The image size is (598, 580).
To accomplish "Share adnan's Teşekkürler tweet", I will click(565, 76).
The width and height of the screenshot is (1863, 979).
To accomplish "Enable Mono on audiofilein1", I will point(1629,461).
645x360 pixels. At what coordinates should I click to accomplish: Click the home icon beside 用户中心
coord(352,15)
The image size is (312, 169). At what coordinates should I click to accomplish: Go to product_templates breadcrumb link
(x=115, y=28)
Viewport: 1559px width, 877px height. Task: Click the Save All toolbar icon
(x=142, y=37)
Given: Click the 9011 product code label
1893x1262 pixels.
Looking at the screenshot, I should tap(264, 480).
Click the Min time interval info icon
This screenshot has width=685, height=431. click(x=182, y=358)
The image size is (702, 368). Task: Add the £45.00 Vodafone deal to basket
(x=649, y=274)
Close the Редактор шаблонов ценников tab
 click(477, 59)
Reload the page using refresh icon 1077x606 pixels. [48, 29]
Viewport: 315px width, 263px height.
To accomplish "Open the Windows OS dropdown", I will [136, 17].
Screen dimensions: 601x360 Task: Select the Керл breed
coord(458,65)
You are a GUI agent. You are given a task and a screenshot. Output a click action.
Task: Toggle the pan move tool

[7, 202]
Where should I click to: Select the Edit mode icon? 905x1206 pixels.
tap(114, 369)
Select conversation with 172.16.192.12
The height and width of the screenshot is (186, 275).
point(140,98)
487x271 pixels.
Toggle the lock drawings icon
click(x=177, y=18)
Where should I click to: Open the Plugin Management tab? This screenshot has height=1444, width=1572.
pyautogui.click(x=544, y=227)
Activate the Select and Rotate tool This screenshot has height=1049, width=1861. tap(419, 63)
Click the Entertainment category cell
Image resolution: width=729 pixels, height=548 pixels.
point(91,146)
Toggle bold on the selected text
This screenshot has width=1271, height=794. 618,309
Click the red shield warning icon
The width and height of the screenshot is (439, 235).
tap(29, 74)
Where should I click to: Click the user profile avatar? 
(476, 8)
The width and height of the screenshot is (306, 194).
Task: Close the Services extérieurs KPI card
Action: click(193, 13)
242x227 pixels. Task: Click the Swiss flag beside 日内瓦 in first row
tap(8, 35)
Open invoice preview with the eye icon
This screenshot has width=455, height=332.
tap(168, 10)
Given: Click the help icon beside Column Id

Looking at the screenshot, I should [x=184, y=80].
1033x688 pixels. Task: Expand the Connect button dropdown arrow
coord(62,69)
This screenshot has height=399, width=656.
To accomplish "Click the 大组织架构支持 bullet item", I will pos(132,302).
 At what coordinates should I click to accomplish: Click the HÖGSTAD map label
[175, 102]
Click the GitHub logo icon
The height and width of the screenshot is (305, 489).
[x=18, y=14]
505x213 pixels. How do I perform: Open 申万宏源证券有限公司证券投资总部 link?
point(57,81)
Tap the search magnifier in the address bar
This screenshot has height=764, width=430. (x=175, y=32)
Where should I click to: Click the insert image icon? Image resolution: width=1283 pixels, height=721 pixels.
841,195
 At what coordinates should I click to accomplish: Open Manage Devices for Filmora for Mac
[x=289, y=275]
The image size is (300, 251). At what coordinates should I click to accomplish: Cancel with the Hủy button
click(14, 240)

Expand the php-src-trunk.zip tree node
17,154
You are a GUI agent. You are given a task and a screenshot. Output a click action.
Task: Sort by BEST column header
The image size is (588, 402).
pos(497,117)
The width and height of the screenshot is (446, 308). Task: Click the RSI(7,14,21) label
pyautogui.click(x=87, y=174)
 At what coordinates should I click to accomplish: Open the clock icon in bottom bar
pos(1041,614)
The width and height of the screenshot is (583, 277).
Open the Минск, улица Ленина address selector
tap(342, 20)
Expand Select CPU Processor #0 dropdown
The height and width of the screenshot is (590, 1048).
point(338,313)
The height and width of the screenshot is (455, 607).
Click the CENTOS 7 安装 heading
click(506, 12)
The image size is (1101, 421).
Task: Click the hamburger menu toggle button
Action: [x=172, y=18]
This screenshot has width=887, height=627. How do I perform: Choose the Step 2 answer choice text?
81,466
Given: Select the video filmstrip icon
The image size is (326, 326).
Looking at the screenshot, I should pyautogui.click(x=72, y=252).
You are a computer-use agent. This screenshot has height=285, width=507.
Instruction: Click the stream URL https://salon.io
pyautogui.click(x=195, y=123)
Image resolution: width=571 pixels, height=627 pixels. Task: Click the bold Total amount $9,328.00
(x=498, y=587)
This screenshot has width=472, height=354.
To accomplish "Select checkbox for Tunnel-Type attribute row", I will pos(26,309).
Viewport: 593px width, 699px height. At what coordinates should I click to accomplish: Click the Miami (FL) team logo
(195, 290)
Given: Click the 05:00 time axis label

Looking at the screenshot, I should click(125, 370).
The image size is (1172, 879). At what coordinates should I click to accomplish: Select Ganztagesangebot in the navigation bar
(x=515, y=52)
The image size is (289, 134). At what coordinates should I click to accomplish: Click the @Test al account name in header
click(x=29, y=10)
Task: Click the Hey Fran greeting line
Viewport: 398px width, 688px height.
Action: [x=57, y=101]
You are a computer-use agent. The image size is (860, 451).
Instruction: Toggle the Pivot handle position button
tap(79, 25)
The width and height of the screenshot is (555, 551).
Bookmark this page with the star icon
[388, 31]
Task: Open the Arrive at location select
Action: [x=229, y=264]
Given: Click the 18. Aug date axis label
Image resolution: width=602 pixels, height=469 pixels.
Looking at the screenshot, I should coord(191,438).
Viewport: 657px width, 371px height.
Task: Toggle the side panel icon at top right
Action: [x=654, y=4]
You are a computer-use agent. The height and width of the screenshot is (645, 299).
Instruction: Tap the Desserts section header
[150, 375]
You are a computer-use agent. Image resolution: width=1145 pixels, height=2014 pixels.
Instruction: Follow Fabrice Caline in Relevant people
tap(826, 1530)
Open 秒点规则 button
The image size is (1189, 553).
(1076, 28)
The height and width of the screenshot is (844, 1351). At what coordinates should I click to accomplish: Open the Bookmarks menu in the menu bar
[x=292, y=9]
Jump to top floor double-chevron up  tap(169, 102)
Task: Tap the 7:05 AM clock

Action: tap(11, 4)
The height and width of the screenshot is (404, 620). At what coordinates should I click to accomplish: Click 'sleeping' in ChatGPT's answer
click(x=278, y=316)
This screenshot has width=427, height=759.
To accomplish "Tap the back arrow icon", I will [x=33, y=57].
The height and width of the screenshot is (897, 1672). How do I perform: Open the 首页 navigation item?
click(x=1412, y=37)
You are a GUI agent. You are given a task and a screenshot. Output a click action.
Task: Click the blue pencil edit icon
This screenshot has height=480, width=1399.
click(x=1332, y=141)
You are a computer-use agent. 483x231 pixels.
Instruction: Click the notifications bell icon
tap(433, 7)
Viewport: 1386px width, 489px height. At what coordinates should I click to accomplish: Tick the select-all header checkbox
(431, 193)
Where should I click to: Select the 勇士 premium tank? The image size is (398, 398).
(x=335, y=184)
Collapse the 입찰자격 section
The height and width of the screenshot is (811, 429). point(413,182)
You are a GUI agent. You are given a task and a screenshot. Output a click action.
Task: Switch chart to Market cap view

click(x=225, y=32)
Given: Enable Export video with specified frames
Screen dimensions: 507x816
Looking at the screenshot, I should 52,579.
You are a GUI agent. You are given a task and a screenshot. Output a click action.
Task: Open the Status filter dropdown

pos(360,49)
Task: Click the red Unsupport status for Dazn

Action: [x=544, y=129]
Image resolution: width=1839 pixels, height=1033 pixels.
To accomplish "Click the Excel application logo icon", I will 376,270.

:: Short problem ::
Recast all the entries above as a numbered list, one line per item, and drop the blank lines.

:: Solution to the exercise ::
1. The image size is (598, 580).
2. To accomplish "Share adnan's Teşekkürler tweet", I will click(565, 76).
3. The width and height of the screenshot is (1863, 979).
4. To accomplish "Enable Mono on audiofilein1", I will point(1629,461).
5. 645x360 pixels. At what coordinates should I click to accomplish: Click the home icon beside 用户中心
6. coord(352,15)
7. The image size is (312, 169). At what coordinates should I click to accomplish: Go to product_templates breadcrumb link
8. (x=115, y=28)
9. Viewport: 1559px width, 877px height. Task: Click the Save All toolbar icon
10. (x=142, y=37)
11. Given: Click the 9011 product code label
12. 1893x1262 pixels.
13. Looking at the screenshot, I should tap(264, 480).
14. Click the Min time interval info icon
15. This screenshot has width=685, height=431. click(x=182, y=358)
16. The image size is (702, 368). Task: Add the £45.00 Vodafone deal to basket
17. (x=649, y=274)
18. Close the Редактор шаблонов ценников tab
19.  click(477, 59)
20. Reload the page using refresh icon 1077x606 pixels. [48, 29]
21. Viewport: 315px width, 263px height.
22. To accomplish "Open the Windows OS dropdown", I will [136, 17].
23. Screen dimensions: 601x360 Task: Select the Керл breed
24. coord(458,65)
25. You are a GUI agent. You are given a task and a screenshot. Output a click action.
26. Task: Toggle the pan move tool
27. [7, 202]
28. Where should I click to: Select the Edit mode icon? 905x1206 pixels.
29. tap(114, 369)
30. Select conversation with 172.16.192.12
31. The height and width of the screenshot is (186, 275).
32. point(140,98)
33. 487x271 pixels.
34. Toggle the lock drawings icon
35. click(x=177, y=18)
36. Where should I click to: Open the Plugin Management tab? This screenshot has height=1444, width=1572.
37. pyautogui.click(x=544, y=227)
38. Activate the Select and Rotate tool This screenshot has height=1049, width=1861. tap(419, 63)
39. Click the Entertainment category cell
40. Image resolution: width=729 pixels, height=548 pixels.
41. point(91,146)
42. Toggle bold on the selected text
43. This screenshot has width=1271, height=794. 618,309
44. Click the red shield warning icon
45. The width and height of the screenshot is (439, 235).
46. tap(29, 74)
47. Where should I click to: Click the user profile avatar? 
48. (476, 8)
49. The width and height of the screenshot is (306, 194).
50. Task: Close the Services extérieurs KPI card
51. Action: click(193, 13)
52. 242x227 pixels. Task: Click the Swiss flag beside 日内瓦 in first row
53. tap(8, 35)
54. Open invoice preview with the eye icon
55. This screenshot has width=455, height=332.
56. tap(168, 10)
57. Given: Click the help icon beside Column Id
58. Looking at the screenshot, I should [x=184, y=80].
59. 1033x688 pixels. Task: Expand the Connect button dropdown arrow
60. coord(62,69)
61. This screenshot has height=399, width=656.
62. To accomplish "Click the 大组织架构支持 bullet item", I will pos(132,302).
63.  At what coordinates should I click to accomplish: Click the HÖGSTAD map label
64. [175, 102]
65. Click the GitHub logo icon
66. The height and width of the screenshot is (305, 489).
67. [x=18, y=14]
68. 505x213 pixels. How do I perform: Open 申万宏源证券有限公司证券投资总部 link?
69. point(57,81)
70. Tap the search magnifier in the address bar
71. This screenshot has height=764, width=430. (x=175, y=32)
72. Where should I click to: Click the insert image icon? Image resolution: width=1283 pixels, height=721 pixels.
73. 841,195
74.  At what coordinates should I click to accomplish: Open Manage Devices for Filmora for Mac
75. [x=289, y=275]
76. The image size is (300, 251). At what coordinates should I click to accomplish: Cancel with the Hủy button
77. click(14, 240)
78. Expand the php-src-trunk.zip tree node
79. 17,154
80. You are a GUI agent. You are given a task and a screenshot. Output a click action.
81. Task: Sort by BEST column header
82. The image size is (588, 402).
83. pos(497,117)
84. The width and height of the screenshot is (446, 308). Task: Click the RSI(7,14,21) label
85. pyautogui.click(x=87, y=174)
86.  At what coordinates should I click to accomplish: Open the clock icon in bottom bar
87. pos(1041,614)
88. The width and height of the screenshot is (583, 277).
89. Open the Минск, улица Ленина address selector
90. tap(342, 20)
91. Expand Select CPU Processor #0 dropdown
92. The height and width of the screenshot is (590, 1048).
93. point(338,313)
94. The height and width of the screenshot is (455, 607).
95. Click the CENTOS 7 安装 heading
96. click(506, 12)
97. The image size is (1101, 421).
98. Task: Click the hamburger menu toggle button
99. Action: [x=172, y=18]
100. This screenshot has width=887, height=627. How do I perform: Choose the Step 2 answer choice text?
101. 81,466
102. Given: Select the video filmstrip icon
103. The image size is (326, 326).
104. Looking at the screenshot, I should pyautogui.click(x=72, y=252).
105. You are a computer-use agent. This screenshot has height=285, width=507.
106. Instruction: Click the stream URL https://salon.io
107. pyautogui.click(x=195, y=123)
108. Image resolution: width=571 pixels, height=627 pixels. Task: Click the bold Total amount $9,328.00
109. (x=498, y=587)
110. This screenshot has width=472, height=354.
111. To accomplish "Select checkbox for Tunnel-Type attribute row", I will pos(26,309).
112. Viewport: 593px width, 699px height. At what coordinates should I click to accomplish: Click the Miami (FL) team logo
113. (195, 290)
114. Given: Click the 05:00 time axis label
115. Looking at the screenshot, I should click(125, 370).
116. The image size is (1172, 879). At what coordinates should I click to accomplish: Select Ganztagesangebot in the navigation bar
117. (x=515, y=52)
118. The image size is (289, 134). At what coordinates should I click to accomplish: Click the @Test al account name in header
119. click(x=29, y=10)
120. Task: Click the Hey Fran greeting line
121. Viewport: 398px width, 688px height.
122. Action: [x=57, y=101]
123. You are a computer-use agent. The image size is (860, 451).
124. Instruction: Toggle the Pivot handle position button
125. tap(79, 25)
126. The width and height of the screenshot is (555, 551).
127. Bookmark this page with the star icon
128. [388, 31]
129. Task: Open the Arrive at location select
130. Action: [x=229, y=264]
131. Given: Click the 18. Aug date axis label
132. Image resolution: width=602 pixels, height=469 pixels.
133. Looking at the screenshot, I should coord(191,438).
134. Viewport: 657px width, 371px height.
135. Task: Toggle the side panel icon at top right
136. Action: [x=654, y=4]
137. You are a computer-use agent. The height and width of the screenshot is (645, 299).
138. Instruction: Tap the Desserts section header
139. [150, 375]
140. You are a computer-use agent. Image resolution: width=1145 pixels, height=2014 pixels.
141. Instruction: Follow Fabrice Caline in Relevant people
142. tap(826, 1530)
143. Open 秒点规则 button
144. The image size is (1189, 553).
145. (1076, 28)
146. The height and width of the screenshot is (844, 1351). At what coordinates should I click to accomplish: Open the Bookmarks menu in the menu bar
147. [x=292, y=9]
148. Jump to top floor double-chevron up  tap(169, 102)
149. Task: Tap the 7:05 AM clock
150. Action: tap(11, 4)
151. The height and width of the screenshot is (404, 620). At what coordinates should I click to accomplish: Click 'sleeping' in ChatGPT's answer
152. click(x=278, y=316)
153. This screenshot has width=427, height=759.
154. To accomplish "Tap the back arrow icon", I will [x=33, y=57].
155. The height and width of the screenshot is (897, 1672). How do I perform: Open the 首页 navigation item?
156. click(x=1412, y=37)
157. You are a GUI agent. You are given a task and a screenshot. Output a click action.
158. Task: Click the blue pencil edit icon
159. This screenshot has height=480, width=1399.
160. click(x=1332, y=141)
161. You are a computer-use agent. 483x231 pixels.
162. Instruction: Click the notifications bell icon
163. tap(433, 7)
164. Viewport: 1386px width, 489px height. At what coordinates should I click to accomplish: Tick the select-all header checkbox
165. (431, 193)
166. Where should I click to: Select the 勇士 premium tank? The image size is (398, 398).
167. (x=335, y=184)
168. Collapse the 입찰자격 section
169. The height and width of the screenshot is (811, 429). point(413,182)
170. You are a GUI agent. You are given a task and a screenshot. Output a click action.
171. Task: Switch chart to Market cap view
172. click(x=225, y=32)
173. Given: Enable Export video with specified frames
174. Screen dimensions: 507x816
175. Looking at the screenshot, I should 52,579.
176. You are a GUI agent. You are given a task and a screenshot. Output a click action.
177. Task: Open the Status filter dropdown
178. pos(360,49)
179. Task: Click the red Unsupport status for Dazn
180. Action: [x=544, y=129]
181. Image resolution: width=1839 pixels, height=1033 pixels.
182. To accomplish "Click the Excel application logo icon", I will 376,270.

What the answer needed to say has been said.